Mr. Speaker, I have indeed read the bill. I have a copy of it in my hand. I scanned it this morning. I admitted at the beginning of my speech that I am not a justice critic. I admitted at the beginning of my speech that I am not an expert in these areas.
I am merely here to communicate what a constituent has asked me to communicate, that is, why are we wasting our time on this when we should be addressing the real issues of justice? Why are we trying to promote and legalize more lottery spending, setting up a situation which will have the added costs of enforcement?
The hon. member mentioned the jobs that will be created. I am not sure that a lottery job improves our standard of living one iota. What does it produce in tangible terms?
The member should look at real economic value. Nothing is produced by exchanging money from one person to another without the transfer of a good or service. There is no value attached to that.

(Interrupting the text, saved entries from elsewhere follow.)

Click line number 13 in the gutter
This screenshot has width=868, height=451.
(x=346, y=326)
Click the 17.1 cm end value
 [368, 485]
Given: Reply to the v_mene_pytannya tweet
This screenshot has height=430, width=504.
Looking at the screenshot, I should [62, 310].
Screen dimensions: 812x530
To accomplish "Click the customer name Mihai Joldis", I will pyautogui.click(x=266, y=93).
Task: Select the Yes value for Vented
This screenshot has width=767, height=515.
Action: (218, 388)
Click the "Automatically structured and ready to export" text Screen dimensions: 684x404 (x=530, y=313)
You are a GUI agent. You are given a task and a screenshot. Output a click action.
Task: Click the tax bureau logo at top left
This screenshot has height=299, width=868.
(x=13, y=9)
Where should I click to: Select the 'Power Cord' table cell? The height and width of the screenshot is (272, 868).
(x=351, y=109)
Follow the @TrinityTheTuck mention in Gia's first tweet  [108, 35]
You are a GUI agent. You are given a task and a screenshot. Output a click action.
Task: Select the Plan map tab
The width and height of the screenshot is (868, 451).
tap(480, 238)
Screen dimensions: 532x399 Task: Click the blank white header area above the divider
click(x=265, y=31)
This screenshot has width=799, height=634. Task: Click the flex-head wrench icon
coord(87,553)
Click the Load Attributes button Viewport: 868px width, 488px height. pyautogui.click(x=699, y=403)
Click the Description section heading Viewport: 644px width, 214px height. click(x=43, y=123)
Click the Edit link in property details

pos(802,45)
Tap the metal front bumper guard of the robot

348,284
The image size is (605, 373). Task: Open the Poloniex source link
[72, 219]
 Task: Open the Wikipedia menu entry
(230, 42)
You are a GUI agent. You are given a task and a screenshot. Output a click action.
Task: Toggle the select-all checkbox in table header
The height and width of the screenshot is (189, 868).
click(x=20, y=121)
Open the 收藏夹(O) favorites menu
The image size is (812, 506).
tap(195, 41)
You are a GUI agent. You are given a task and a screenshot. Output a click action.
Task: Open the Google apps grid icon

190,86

The only weak argument they could make is that it brings money in from the Americans. That is what I am sure is happening. If they want to give Americans something tangible for spending their money in Canada, I would say that would be 100,000 times more valuable than saying “Come over here and simply throw your money on the table. We will keep 85% of it”. That is immoral. I really do not think the government should promote that kind of lifestyle and justify it by saying “It is good for our economy”.
If the member wants to defend lotteries, gambling and putting people at risk that way, she is welcome to do so. I also agree with freedom of choice. If people choose to do this, fine. But I do not think it should be promoted and sponsored by government.